A key component to answering these questions is listening, something that can be hard to do when you’re stressed and overcommitted. But as Ed Brodow points out in his book Negotiation Boot Camp, listening does two very important things: it causes the other party to be respected and it builds trust. Both of these are important elements in any negotiation.
Know What You Want
While it’s important to understand the viewpoint of those with whom you are negotiating, you also have to be specific about what you want. Before you have a meeting or conversation, outline your priorities and your ideal outcome. If it helps to organize your thoughts, write them down or practice out loud and video tape yourself (as you all know, I’m a big believer in video!). Being clear and honest with yourself about what you want is especially helpful in two ways:
- It allows you to ask for more than you actually want so that when a counteroffer is made, there’s some wiggle room.
- It can help you avoid “buyer’s remorse,” that awful feeling you get when you leave negotiations with thought that you’ve sold yourself short.
Find Common Ground
If possible, try to find interests that you share or objectives that are important to both of you. This can help you get on the same side and focus on tackling the problem together, instead of approaching it like opponents.
Think Outside the Boxx
The art of compromise involves a certain amount of flexibility. If you’re going to meet in the middle, the outcome is going to look different than you originally envisioned. Use that as a creative challenge. How can you turn the circumstances into a win-win situation for both of you? Perhaps the person or business you are negotiating with can bring something to the table that you wouldn’t have been able to offer a client flying solo. Maybe someone you’re working with on a project has a different skill set that can enhance your own
Whenever possible, try to end negotiations on a positive note. This is about more than just deciding deal points – it involves putting your communication skills to work!
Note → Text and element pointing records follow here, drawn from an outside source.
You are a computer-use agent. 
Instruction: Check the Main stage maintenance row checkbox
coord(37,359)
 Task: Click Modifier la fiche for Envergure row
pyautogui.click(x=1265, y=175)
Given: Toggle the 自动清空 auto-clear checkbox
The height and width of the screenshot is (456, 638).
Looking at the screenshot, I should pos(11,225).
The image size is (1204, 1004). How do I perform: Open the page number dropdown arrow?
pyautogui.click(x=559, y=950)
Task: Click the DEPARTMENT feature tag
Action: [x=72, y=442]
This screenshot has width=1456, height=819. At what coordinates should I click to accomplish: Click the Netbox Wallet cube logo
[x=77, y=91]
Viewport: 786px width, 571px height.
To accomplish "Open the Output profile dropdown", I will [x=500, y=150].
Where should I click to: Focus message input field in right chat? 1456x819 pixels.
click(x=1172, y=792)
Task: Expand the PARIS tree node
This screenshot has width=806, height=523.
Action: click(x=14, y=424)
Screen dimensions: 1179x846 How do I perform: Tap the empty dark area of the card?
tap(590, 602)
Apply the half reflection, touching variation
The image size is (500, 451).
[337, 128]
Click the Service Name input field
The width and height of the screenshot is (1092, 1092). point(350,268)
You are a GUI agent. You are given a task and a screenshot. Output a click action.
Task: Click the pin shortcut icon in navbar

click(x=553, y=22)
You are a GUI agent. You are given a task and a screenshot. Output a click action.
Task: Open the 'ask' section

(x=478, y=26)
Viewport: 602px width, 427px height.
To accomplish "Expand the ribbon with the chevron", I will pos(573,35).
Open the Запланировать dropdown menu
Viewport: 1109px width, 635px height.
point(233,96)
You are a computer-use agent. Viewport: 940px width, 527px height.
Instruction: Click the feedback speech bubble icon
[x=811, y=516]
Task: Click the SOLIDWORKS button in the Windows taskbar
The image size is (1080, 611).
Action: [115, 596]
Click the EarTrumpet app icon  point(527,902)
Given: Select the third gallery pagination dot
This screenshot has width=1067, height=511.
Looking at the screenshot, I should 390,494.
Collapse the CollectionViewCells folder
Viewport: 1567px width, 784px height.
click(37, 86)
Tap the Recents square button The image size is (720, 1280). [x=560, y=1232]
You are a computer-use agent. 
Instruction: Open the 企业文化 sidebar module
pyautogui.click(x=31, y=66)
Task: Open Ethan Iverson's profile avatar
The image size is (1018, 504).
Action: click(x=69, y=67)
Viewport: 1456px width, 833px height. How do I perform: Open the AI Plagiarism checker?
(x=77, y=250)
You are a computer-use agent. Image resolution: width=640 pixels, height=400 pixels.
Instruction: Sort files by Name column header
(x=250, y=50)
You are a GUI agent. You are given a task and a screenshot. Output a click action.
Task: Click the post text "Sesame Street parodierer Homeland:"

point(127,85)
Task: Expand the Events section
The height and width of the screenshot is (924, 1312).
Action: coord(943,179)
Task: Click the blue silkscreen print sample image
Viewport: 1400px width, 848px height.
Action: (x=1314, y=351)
Double-check that everyone is clear on the agreements you have made; outline next steps and who is responsible for them; and if applicable, what kind of follow-up evaluation may be necessary. Even if the process is rough, finding a way to end on a good note bodes well for the future of your business and personal relationships.
I am a big believer in getting what you want – but sometimes you’ll find that when you get what you need, reality is even better than what you imagined. And becoming a master of the art of negotiation is definitely Emma Approved!